- [Material for this exercise]:
──────────
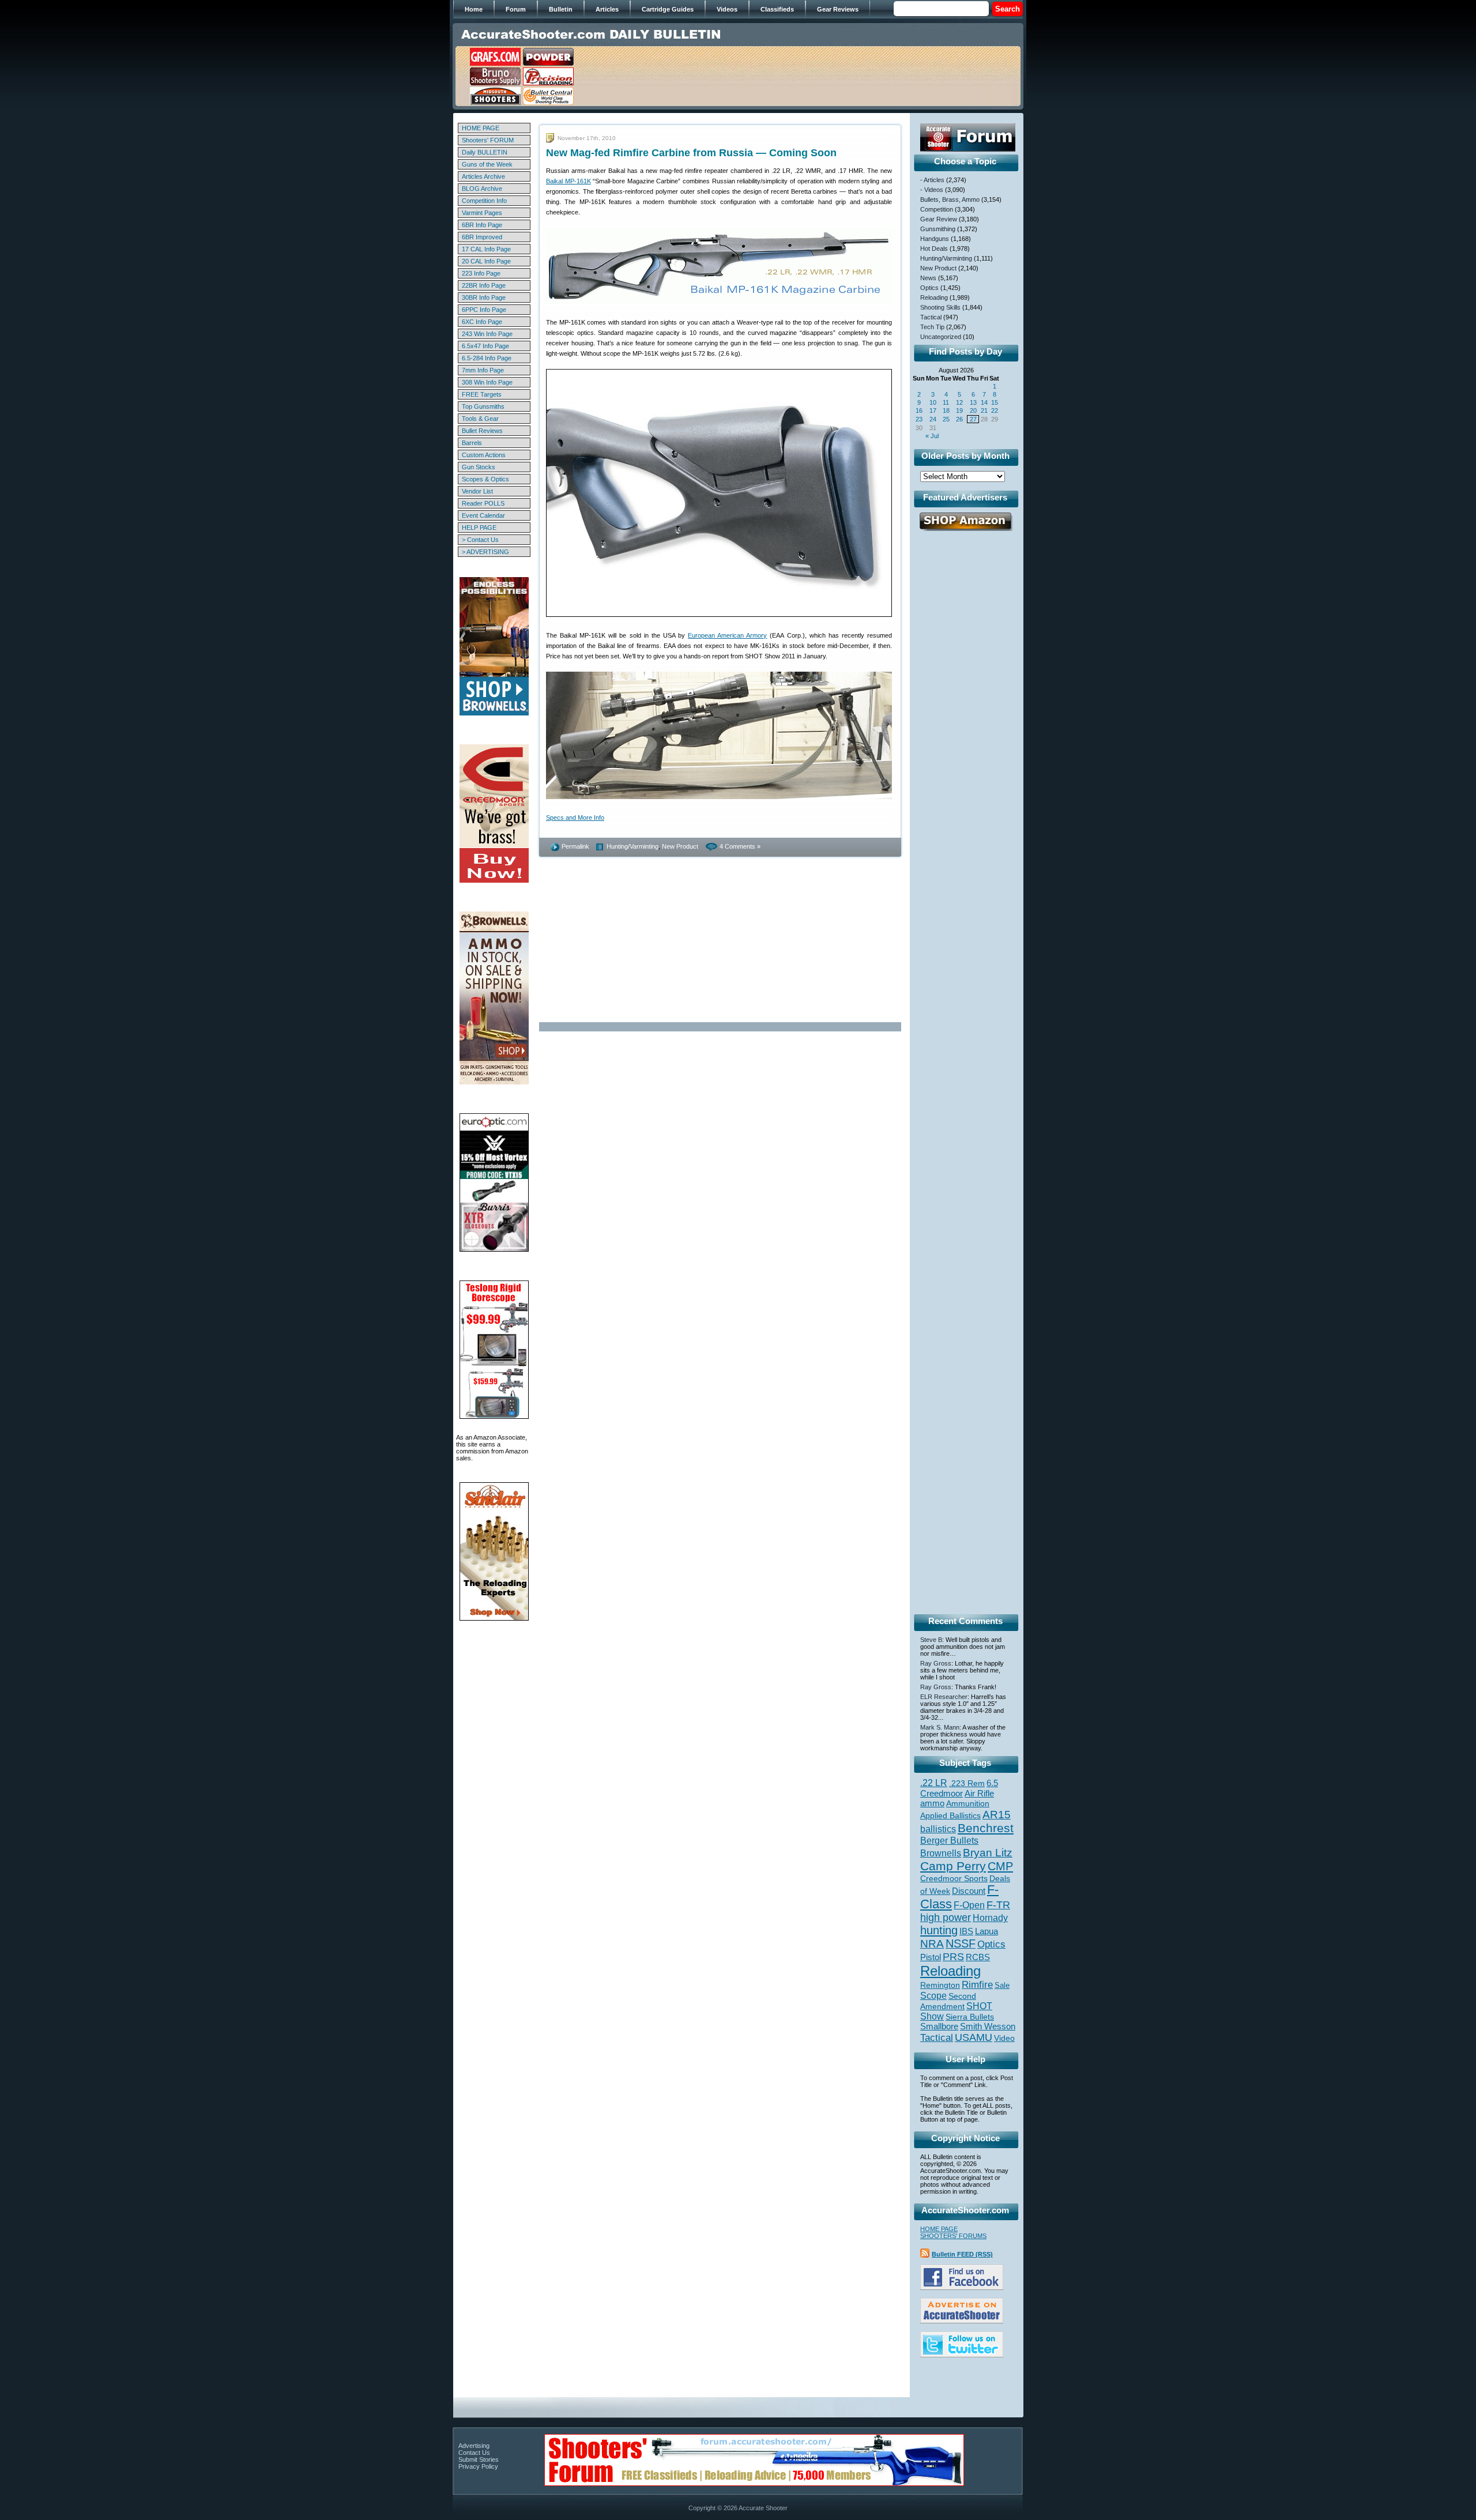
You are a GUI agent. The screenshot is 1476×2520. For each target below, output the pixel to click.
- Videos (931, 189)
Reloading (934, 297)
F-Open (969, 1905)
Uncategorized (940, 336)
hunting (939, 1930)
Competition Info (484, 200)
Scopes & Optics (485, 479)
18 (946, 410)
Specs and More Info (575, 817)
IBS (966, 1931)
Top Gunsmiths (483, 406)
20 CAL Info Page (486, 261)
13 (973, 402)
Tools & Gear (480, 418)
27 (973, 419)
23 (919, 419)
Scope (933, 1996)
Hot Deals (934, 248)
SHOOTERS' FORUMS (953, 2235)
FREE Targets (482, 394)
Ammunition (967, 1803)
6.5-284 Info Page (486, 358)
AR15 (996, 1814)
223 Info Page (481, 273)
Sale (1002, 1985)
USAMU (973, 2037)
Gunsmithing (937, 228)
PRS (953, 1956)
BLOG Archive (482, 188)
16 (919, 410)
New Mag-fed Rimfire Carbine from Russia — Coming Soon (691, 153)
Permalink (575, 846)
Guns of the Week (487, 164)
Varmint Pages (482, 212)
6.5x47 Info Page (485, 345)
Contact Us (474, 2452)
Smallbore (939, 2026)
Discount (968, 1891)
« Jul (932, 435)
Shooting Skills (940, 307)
──────────
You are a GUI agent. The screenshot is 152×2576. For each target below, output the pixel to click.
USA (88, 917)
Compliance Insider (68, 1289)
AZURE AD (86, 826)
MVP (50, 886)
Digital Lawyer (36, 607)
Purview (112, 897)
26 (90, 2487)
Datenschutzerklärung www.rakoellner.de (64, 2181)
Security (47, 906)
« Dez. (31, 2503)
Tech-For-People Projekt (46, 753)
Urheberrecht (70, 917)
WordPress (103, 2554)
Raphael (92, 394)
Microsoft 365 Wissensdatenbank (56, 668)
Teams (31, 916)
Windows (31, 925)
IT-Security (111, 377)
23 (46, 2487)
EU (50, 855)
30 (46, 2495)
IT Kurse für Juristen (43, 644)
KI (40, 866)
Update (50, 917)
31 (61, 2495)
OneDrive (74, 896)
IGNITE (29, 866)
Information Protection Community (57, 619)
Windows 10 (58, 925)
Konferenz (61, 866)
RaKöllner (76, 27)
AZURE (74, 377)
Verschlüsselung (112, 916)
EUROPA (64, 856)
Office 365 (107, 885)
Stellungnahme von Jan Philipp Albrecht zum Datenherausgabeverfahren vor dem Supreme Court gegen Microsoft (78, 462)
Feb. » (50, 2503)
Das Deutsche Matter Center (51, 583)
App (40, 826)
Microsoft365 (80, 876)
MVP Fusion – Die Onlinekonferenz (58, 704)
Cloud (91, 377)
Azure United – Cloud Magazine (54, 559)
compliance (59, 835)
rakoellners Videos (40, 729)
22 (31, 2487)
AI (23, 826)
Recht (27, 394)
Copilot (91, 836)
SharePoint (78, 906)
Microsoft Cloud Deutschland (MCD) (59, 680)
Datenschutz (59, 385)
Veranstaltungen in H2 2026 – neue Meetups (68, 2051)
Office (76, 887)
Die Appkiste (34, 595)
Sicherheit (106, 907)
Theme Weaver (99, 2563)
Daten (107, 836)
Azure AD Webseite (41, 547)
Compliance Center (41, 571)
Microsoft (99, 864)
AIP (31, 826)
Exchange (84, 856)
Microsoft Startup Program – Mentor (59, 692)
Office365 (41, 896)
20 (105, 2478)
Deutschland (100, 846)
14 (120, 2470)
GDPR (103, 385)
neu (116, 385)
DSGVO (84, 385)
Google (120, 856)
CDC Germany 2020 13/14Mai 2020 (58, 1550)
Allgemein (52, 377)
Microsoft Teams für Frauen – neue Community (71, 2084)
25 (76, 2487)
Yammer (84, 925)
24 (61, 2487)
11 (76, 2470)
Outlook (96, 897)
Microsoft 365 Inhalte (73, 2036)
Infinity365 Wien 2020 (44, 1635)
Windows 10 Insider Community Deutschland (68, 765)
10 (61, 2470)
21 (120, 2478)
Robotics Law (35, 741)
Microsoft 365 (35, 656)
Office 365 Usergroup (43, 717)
──────────
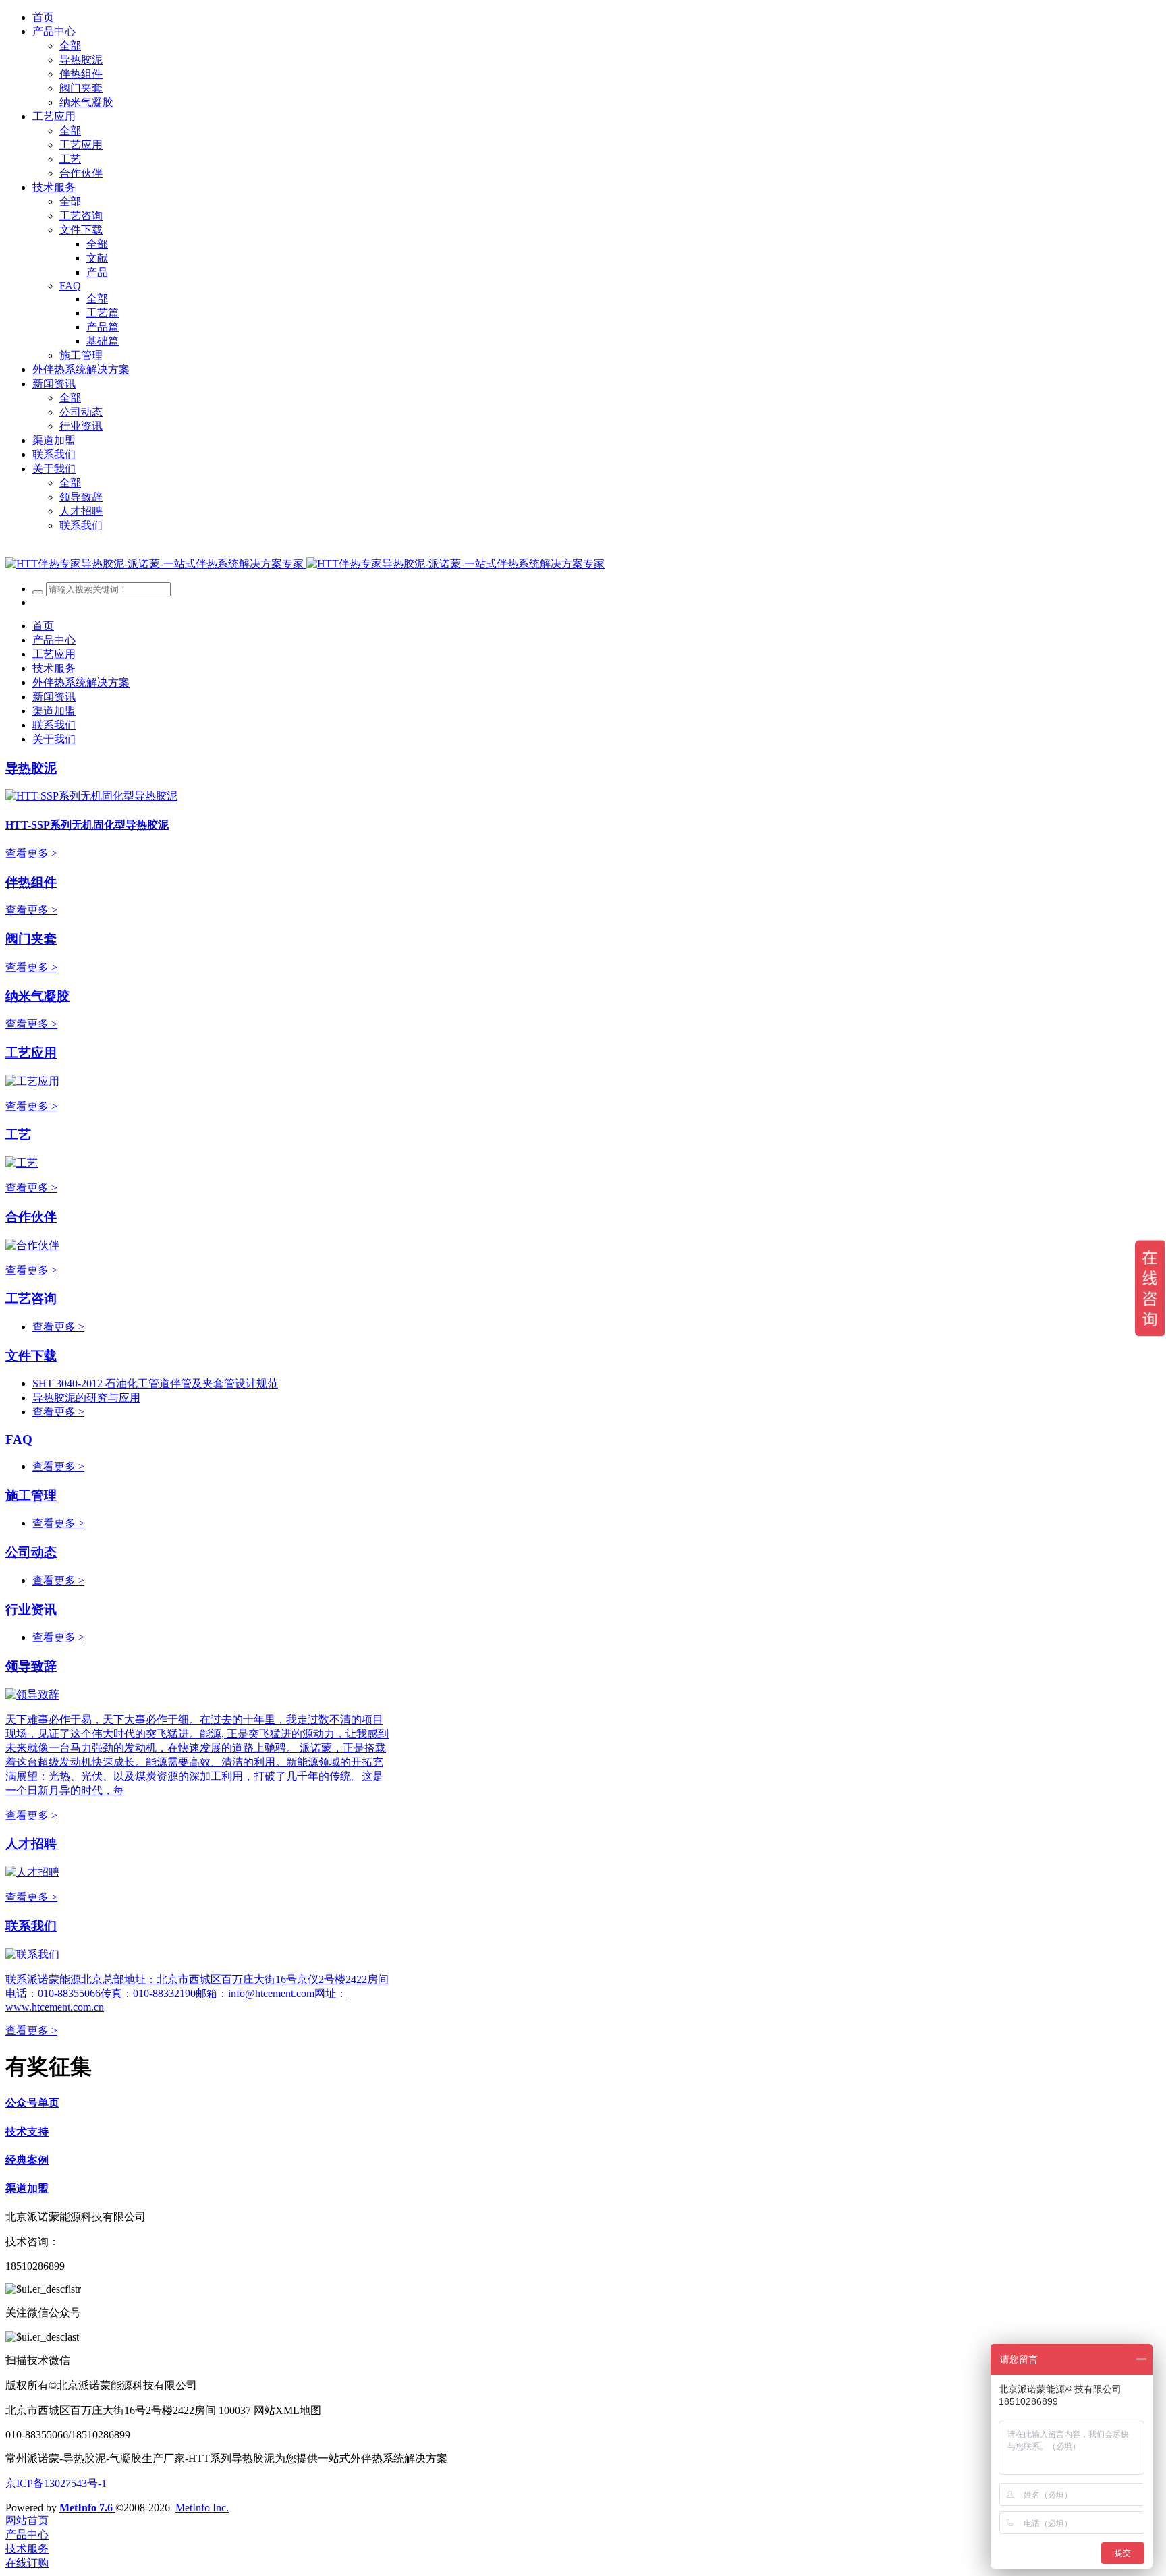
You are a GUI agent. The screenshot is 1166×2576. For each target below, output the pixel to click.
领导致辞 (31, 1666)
──────────
Would you please write out, exactly and with no other lines, the stretch of the listing above from the line containing "You are a GUI agent. The screenshot is 1476×2520." through the line containing "Shooting Skills (940, 307)"?

- [Solved problem]:
You are a GUI agent. The screenshot is 1476×2520. For each target below, output the pixel to click.
- Videos (931, 189)
Reloading (934, 297)
F-Open (969, 1905)
Uncategorized (940, 336)
hunting (939, 1930)
Competition Info (484, 200)
Scopes & Optics (485, 479)
18 (946, 410)
Specs and More Info (575, 817)
IBS (966, 1931)
Top Gunsmiths (483, 406)
20 CAL Info Page (486, 261)
13 (973, 402)
Tools & Gear (480, 418)
27 (973, 419)
23 (919, 419)
Scope (933, 1996)
Hot Deals (934, 248)
SHOOTERS' FORUMS (953, 2235)
FREE Targets (482, 394)
Ammunition (967, 1803)
6.5-284 Info Page (486, 358)
AR15 (996, 1814)
223 Info Page (481, 273)
Sale (1002, 1985)
USAMU (973, 2037)
Gunsmithing (937, 228)
PRS (953, 1956)
BLOG Archive (482, 188)
16 (919, 410)
New Mag-fed Rimfire Carbine from Russia — Coming Soon (691, 153)
Permalink (575, 846)
Guns of the Week (487, 164)
Varmint Pages (482, 212)
6.5x47 Info Page (485, 345)
Contact Us (474, 2452)
Smallbore (939, 2026)
Discount (968, 1891)
« Jul (932, 435)
Shooting Skills (940, 307)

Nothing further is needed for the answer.